Task requirements ▸
In the listing that follows, locate the line containing "Viewport: 1512px width, 792px" and the line containing "The height and width of the screenshot is (737, 1390).". Retype exactly those two lines and every line between them, and nothing more.

Records shown ▸
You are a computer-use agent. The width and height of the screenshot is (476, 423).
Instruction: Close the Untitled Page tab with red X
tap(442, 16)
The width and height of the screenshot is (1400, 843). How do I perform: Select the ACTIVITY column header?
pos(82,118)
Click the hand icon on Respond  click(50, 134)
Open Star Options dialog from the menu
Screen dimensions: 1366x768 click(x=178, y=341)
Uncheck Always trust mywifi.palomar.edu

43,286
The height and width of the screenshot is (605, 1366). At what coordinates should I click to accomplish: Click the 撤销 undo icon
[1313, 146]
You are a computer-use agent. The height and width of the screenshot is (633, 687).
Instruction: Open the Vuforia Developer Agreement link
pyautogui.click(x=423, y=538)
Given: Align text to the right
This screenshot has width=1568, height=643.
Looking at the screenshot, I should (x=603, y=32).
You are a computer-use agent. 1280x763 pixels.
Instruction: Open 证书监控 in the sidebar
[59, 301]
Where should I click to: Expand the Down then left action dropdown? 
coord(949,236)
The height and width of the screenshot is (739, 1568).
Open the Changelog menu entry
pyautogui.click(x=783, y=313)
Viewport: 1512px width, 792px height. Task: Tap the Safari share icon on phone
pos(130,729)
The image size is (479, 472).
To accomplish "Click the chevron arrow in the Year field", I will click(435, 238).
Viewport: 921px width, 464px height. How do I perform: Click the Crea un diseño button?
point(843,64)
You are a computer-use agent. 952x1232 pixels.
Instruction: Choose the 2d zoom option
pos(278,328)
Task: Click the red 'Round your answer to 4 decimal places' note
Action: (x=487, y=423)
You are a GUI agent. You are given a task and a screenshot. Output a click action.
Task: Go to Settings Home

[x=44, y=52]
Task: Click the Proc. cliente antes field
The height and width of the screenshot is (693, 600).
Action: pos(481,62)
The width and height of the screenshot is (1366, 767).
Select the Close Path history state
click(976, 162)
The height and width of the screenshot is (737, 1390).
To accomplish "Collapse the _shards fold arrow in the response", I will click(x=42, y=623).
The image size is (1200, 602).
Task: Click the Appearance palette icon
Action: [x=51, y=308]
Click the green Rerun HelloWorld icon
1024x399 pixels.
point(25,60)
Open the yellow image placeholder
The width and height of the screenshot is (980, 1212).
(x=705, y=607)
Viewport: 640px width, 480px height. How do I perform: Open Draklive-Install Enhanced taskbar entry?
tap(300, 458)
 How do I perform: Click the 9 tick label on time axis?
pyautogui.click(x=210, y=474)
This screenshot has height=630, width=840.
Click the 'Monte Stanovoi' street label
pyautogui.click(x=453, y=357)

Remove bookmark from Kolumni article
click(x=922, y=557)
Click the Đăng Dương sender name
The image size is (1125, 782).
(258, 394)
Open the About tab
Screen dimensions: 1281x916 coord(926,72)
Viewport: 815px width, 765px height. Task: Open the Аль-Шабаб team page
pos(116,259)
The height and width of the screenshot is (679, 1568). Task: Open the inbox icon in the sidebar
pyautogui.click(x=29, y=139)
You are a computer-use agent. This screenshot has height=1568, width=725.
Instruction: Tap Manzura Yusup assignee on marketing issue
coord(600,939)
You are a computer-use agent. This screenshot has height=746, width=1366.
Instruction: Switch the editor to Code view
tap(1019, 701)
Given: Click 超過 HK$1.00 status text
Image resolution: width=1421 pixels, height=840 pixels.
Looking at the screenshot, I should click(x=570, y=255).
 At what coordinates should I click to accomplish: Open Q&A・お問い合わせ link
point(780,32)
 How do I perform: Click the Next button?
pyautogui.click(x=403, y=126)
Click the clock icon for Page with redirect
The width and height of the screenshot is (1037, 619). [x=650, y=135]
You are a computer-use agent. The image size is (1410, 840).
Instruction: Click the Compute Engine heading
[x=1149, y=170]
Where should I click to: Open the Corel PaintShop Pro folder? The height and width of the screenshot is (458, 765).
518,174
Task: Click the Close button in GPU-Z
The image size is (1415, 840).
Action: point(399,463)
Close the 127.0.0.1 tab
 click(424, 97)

Result of this task ▸
Viewport: 1512px width, 792px height. Task: Tap the Safari share icon on phone
pos(130,729)
The image size is (479, 472).
To accomplish "Click the chevron arrow in the Year field", I will click(435, 238).
Viewport: 921px width, 464px height. How do I perform: Click the Crea un diseño button?
point(843,64)
You are a computer-use agent. 952x1232 pixels.
Instruction: Choose the 2d zoom option
pos(278,328)
Task: Click the red 'Round your answer to 4 decimal places' note
Action: (x=487, y=423)
You are a GUI agent. You are given a task and a screenshot. Output a click action.
Task: Go to Settings Home

[x=44, y=52]
Task: Click the Proc. cliente antes field
The height and width of the screenshot is (693, 600).
Action: pos(481,62)
The width and height of the screenshot is (1366, 767).
Select the Close Path history state
click(976, 162)
The height and width of the screenshot is (737, 1390).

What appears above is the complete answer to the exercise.